--- Assigned task ---
Pull every line containing "field" from the entries.

Content starts

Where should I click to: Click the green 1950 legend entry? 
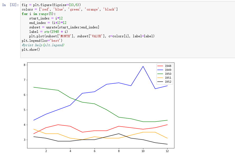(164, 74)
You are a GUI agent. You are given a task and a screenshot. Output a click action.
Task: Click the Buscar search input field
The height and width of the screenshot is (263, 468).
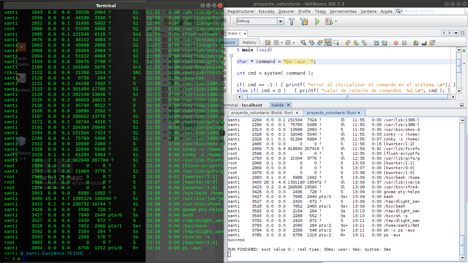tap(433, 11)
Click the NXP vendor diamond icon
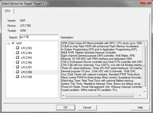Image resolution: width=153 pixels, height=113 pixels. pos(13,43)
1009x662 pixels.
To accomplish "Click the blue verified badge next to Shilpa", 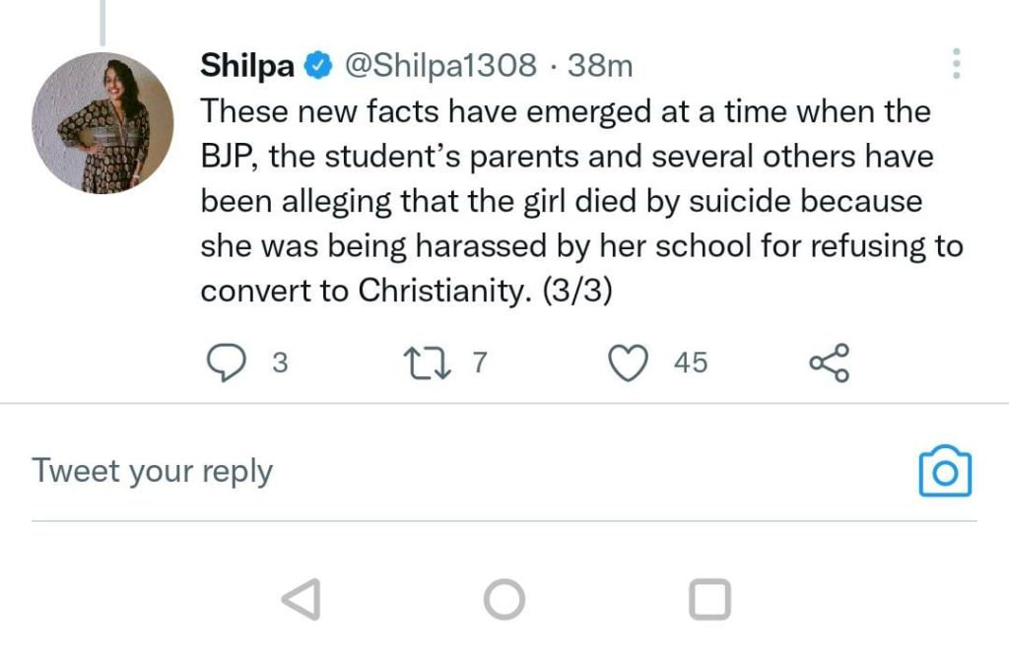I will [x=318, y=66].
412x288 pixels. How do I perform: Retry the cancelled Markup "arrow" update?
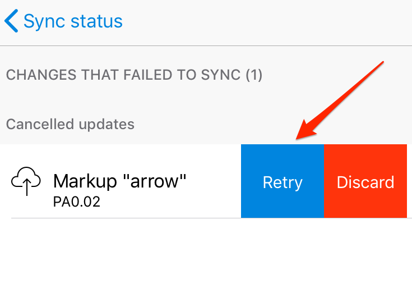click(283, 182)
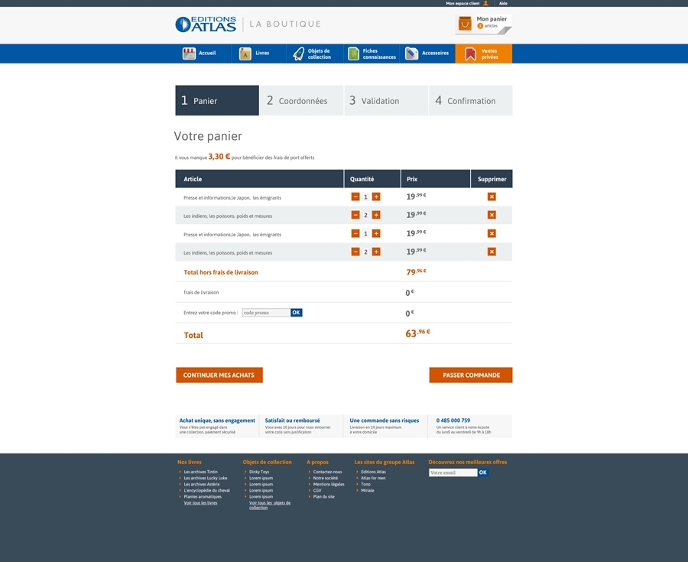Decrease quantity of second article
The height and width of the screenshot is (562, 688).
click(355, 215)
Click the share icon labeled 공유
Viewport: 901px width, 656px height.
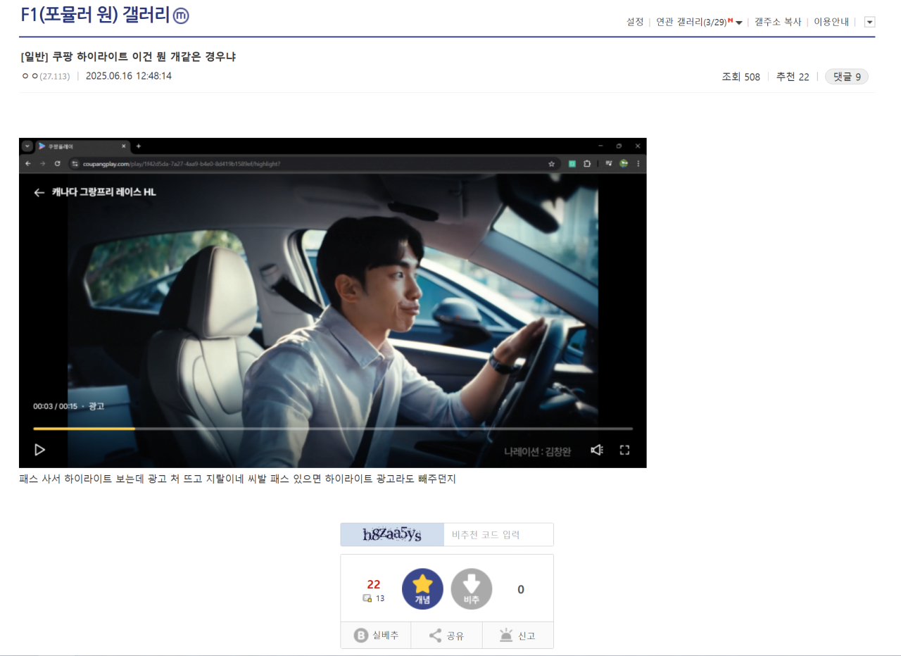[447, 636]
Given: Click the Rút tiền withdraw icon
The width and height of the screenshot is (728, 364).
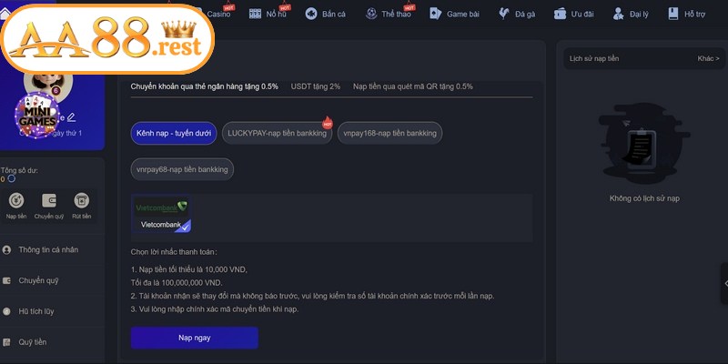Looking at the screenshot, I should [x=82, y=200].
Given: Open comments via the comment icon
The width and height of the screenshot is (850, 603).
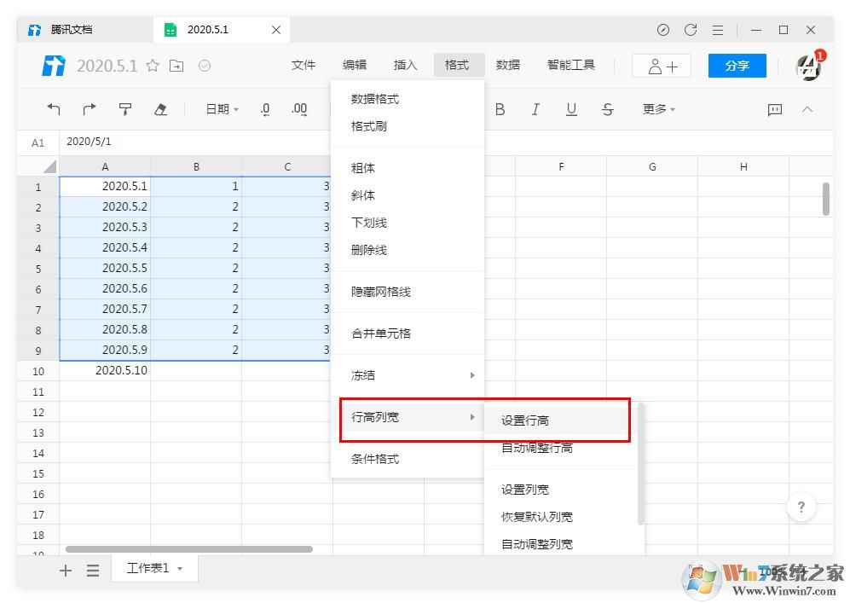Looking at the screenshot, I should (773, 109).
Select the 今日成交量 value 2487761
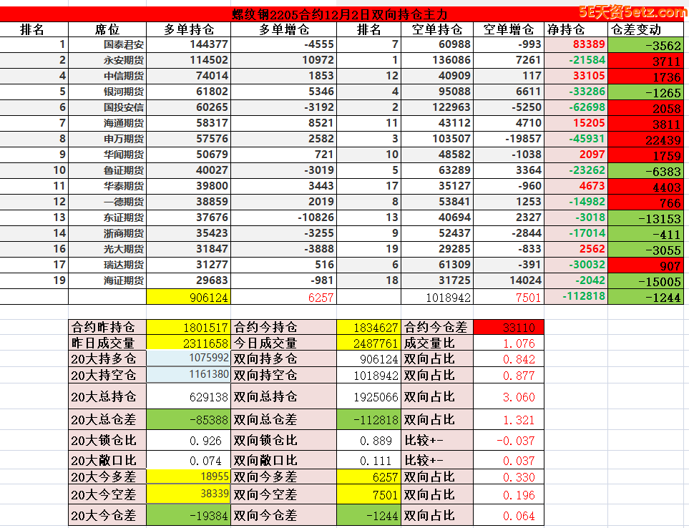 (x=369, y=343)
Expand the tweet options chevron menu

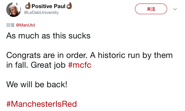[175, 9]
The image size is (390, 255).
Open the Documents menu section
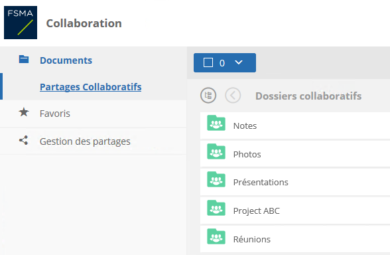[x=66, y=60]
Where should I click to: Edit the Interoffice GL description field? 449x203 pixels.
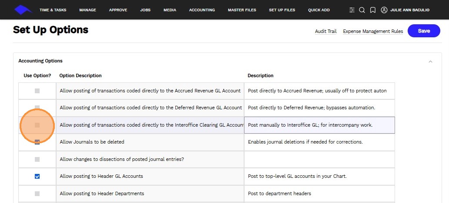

Content ends

--- Solution to this problem ---
Task: Click the Buscar search input field
Where should I click to: Edit the Interoffice GL description field? 449x203 pixels.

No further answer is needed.